*** Source material ***

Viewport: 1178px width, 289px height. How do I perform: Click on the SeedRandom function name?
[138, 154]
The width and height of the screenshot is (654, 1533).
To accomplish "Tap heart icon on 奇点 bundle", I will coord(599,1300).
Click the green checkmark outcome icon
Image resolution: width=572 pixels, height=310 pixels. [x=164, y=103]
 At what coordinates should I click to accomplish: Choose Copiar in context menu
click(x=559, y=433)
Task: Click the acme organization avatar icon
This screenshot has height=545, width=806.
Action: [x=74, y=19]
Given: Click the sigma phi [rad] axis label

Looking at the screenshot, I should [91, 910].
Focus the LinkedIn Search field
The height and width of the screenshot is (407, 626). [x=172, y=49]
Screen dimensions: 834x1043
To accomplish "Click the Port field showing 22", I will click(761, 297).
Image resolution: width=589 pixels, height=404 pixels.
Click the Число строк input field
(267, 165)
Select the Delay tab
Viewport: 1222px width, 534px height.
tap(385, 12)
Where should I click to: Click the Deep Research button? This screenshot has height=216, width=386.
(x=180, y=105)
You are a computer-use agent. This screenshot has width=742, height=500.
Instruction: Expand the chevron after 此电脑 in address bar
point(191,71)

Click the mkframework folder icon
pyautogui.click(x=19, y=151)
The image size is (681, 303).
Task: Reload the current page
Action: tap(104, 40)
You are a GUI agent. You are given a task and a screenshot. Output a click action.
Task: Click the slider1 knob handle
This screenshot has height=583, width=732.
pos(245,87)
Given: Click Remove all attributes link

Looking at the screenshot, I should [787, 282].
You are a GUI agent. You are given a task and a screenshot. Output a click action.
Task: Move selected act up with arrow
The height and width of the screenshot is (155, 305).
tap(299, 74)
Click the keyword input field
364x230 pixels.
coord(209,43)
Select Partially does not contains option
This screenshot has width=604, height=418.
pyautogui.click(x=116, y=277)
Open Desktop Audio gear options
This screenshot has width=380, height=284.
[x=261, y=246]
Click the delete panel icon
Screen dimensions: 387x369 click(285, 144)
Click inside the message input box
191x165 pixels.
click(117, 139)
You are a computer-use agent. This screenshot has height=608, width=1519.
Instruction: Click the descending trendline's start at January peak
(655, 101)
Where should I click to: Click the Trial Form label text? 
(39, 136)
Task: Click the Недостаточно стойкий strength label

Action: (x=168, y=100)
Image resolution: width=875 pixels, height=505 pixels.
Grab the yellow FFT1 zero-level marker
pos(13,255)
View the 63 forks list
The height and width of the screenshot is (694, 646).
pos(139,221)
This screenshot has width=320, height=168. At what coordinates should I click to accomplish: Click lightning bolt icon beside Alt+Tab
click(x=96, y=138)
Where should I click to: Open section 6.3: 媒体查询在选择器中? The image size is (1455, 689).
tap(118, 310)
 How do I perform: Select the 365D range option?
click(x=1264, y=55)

*** End of Source material ***

> _Exercise aim_:
Show every line from the entries that includes the word "computer".

> _Result of the exercise_:
You are a computer-use agent. This screenshot has width=742, height=500.
You are a computer-use agent. This screenshot has height=608, width=1519.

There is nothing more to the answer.